Tuesday, June 8, 2010

Choose: Choice is good or bad

Boston Globe columnist Steven Syre offers a thoughtful political view of health care issues in Massachusetts today. An excerpt:

The latest edition of an annual health care poll conducted by Mass Insight suggests most people don’t find the price they pay for health coverage to be a serious problem. The poll, which will be officially released next week, also shows a large majority of people don’t want to give up anything when it comes to health coverage or the freedom to choose whom they see for medical help.

... A majority of people polled said they disapproved of limiting coverage for high-cost and experimental treatments as well as policies that limit coverage for prescription drugs. A whopping 80 percent were against limiting consumer choice of doctors and hospitals.
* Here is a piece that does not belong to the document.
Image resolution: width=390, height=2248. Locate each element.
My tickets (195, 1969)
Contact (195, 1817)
I found this to be interesting because it is consistent with polls I have seen over the years. It suggests a disconnect between the policymakers and the general public, particularly on the issue of choice. But, perhaps there is an understandable reason for this disconnect: People have no sense of what it costs to get medical services at different hospitals; and they have no sense of the relative efficacy and safety of treatment in those hospitals. Maybe if they knew, they would be more amenable to paying less and getting equal or better care.
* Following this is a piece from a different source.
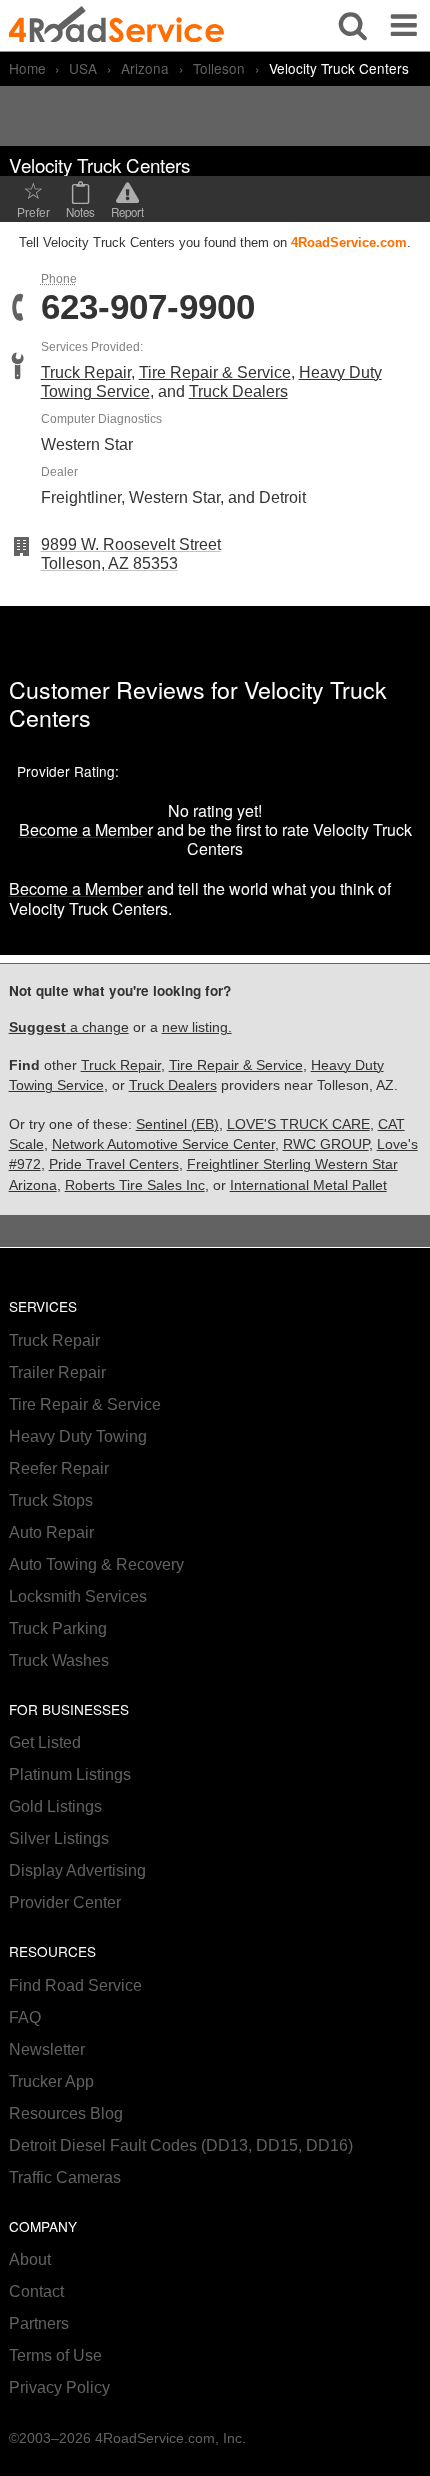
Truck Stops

Last year, when the MA Payment Reform Commission issued its report promoting a move to global payments, many people who were enthusiastic about the report skimmed over the issue of patient choice. Limiting patient choice is a sine qua non if the state is serious about changing the mode of payment to a capitated system. But we do not have to have a repeat performance of the disaster of managed care from the past. Transparency of payment rates and clinical results is a necessary condition for success.